* [Tarefa a realizar] Pode transcrever por inteiro, sem alterar nada, o trecho da entrevista com Joesley sobre o grupo de Eduardo Cunha?

* [Trecho fornecido]
______
ÉPOCA – O senhor realmente precisava tanto assim desse grupo
de Eduardo Cunha, Lúcio Funaro e Temer?
Joesley – Eles foram crescendo no FI-FGTS, na Caixa, na
Agricultura – todos órgãos onde tínhamos interesses. Eu morria de medo de eles
encamparem o Ministério da Agricultura. Eu sabia que o achaque ia ser grande.
Eles tentaram. Graças a Deus, mudou o governo e eles saíram. O mais relevante
foi quando Eduardo tomou a Câmara. Aí virou CPI para cá, achaque para lá. Tinha
de tudo. Eduardo sempre deixava claro que o fortalecimento dele era o
fortalecimento do grupo da Câmara e do próprio Michel. Aquele grupo tem o
estilo de entrar na sua vida sem ser convidado.
ÉPOCA – Pode dar um exemplo?
Joesley – O Eduardo, quando já era presidente da Câmara, um
dia me disse assim: “Joesley, tão querendo abrir uma CPI contra a JBS para
investigar o BNDES. É o seguinte: você me dá R$ 5 milhões que eu acabo com a
CPI”. Falei: “Eduardo, pode abrir, não tem problema”. “Como não tem problema?
______
* [Dados fornecidos]

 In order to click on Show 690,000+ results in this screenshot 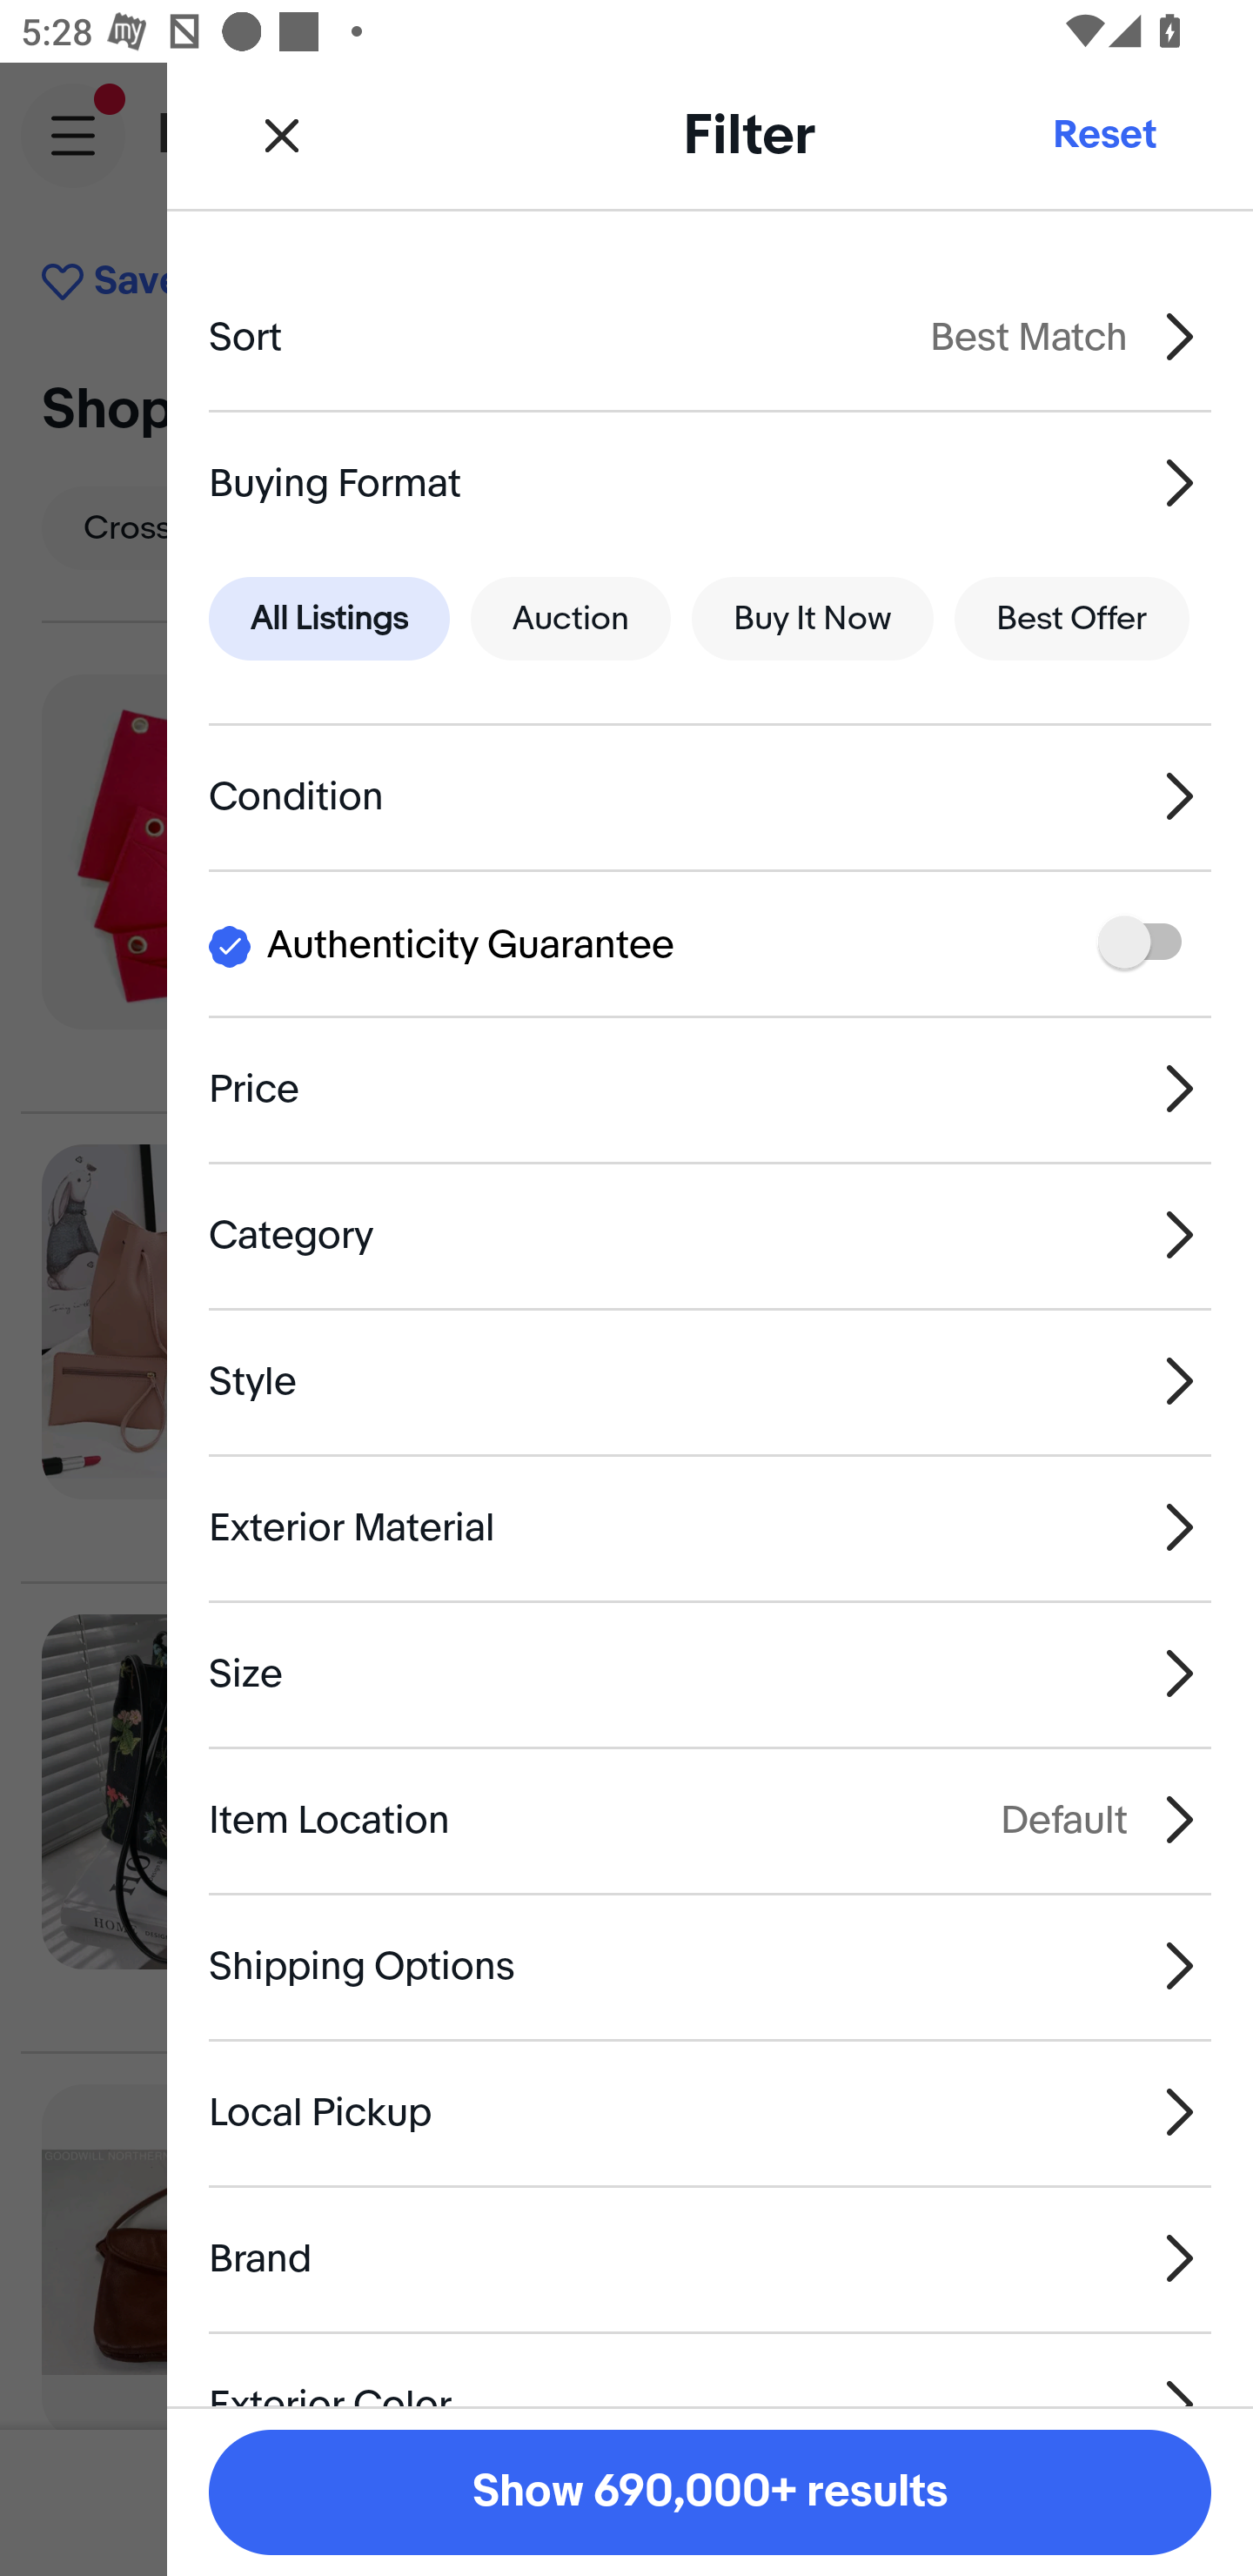, I will do `click(710, 2492)`.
______
* [Resultado da tarefa]
ÉPOCA – O senhor realmente precisava tanto assim desse grupo
de Eduardo Cunha, Lúcio Funaro e Temer?
Joesley – Eles foram crescendo no FI-FGTS, na Caixa, na
Agricultura – todos órgãos onde tínhamos interesses. Eu morria de medo de eles
encamparem o Ministério da Agricultura. Eu sabia que o achaque ia ser grande.
Eles tentaram. Graças a Deus, mudou o governo e eles saíram. O mais relevante
foi quando Eduardo tomou a Câmara. Aí virou CPI para cá, achaque para lá. Tinha
de tudo. Eduardo sempre deixava claro que o fortalecimento dele era o
fortalecimento do grupo da Câmara e do próprio Michel. Aquele grupo tem o
estilo de entrar na sua vida sem ser convidado.
ÉPOCA – Pode dar um exemplo?
Joesley – O Eduardo, quando já era presidente da Câmara, um
dia me disse assim: “Joesley, tão querendo abrir uma CPI contra a JBS para
investigar o BNDES. É o seguinte: você me dá R$ 5 milhões que eu acabo com a
CPI”. Falei: “Eduardo, pode abrir, não tem problema”. “Como não tem problema?